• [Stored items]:
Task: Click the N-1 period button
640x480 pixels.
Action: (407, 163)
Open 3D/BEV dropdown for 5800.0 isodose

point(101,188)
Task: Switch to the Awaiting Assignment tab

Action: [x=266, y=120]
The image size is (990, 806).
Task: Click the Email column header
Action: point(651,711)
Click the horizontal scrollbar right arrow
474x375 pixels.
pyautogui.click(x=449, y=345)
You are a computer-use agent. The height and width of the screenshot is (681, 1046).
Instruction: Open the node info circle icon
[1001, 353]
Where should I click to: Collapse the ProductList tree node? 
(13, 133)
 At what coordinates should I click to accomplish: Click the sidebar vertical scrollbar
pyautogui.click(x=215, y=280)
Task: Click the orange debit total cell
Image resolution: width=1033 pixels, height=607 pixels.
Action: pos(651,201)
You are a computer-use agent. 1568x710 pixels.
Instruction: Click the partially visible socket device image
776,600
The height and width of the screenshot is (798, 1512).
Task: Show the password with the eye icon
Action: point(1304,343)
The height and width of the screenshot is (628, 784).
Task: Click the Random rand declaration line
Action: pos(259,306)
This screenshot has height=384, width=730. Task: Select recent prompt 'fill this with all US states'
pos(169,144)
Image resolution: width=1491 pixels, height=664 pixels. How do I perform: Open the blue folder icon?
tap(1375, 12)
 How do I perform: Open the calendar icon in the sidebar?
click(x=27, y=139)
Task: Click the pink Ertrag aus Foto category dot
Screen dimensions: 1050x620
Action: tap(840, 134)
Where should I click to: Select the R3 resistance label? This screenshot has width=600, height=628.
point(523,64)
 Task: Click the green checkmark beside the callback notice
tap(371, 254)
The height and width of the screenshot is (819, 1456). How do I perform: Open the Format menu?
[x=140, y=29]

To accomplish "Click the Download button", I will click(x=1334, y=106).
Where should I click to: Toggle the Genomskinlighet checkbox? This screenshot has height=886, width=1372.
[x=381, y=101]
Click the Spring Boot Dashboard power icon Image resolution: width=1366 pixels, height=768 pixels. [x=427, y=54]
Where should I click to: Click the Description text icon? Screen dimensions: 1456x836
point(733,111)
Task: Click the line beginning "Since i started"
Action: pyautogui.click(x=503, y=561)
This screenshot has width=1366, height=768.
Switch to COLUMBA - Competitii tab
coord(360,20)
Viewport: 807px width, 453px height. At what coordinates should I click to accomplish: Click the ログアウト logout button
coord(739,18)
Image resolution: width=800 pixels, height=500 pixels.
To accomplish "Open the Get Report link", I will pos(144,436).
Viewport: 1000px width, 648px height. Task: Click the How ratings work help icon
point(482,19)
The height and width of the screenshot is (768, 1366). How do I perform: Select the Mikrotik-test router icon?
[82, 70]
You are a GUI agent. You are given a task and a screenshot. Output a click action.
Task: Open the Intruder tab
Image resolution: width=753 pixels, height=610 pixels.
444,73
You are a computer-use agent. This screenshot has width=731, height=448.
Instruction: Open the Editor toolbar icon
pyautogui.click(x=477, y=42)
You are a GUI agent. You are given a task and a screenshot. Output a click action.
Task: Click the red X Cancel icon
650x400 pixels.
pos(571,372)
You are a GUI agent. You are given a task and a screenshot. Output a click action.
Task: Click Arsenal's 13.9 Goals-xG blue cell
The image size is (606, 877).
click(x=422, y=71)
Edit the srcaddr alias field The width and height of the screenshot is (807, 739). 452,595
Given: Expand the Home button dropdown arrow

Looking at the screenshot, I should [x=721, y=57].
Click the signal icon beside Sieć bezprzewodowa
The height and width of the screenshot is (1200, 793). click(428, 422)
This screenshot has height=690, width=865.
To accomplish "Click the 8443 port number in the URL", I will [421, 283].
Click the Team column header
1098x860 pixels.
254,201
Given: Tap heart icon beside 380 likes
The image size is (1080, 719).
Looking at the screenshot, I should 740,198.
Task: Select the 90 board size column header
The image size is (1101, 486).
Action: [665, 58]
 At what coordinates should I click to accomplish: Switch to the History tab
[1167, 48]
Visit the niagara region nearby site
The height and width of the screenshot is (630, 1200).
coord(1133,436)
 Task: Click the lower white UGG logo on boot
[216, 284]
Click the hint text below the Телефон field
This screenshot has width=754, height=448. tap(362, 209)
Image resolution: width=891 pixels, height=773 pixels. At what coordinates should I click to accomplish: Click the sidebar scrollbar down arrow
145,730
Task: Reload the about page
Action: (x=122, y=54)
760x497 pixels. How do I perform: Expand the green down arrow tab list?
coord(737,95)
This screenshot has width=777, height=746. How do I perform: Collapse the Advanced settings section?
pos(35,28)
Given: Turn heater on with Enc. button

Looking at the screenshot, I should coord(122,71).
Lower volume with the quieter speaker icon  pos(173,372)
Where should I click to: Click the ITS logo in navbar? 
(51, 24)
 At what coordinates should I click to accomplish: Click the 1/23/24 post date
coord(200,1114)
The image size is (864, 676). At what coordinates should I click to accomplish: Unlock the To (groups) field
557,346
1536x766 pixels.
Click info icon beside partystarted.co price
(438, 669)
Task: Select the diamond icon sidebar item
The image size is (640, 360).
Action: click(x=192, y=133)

• [Problem details]: Lines with the string "computer" in the data above: say how many there are, giving the number alone.

• [Task result]: 3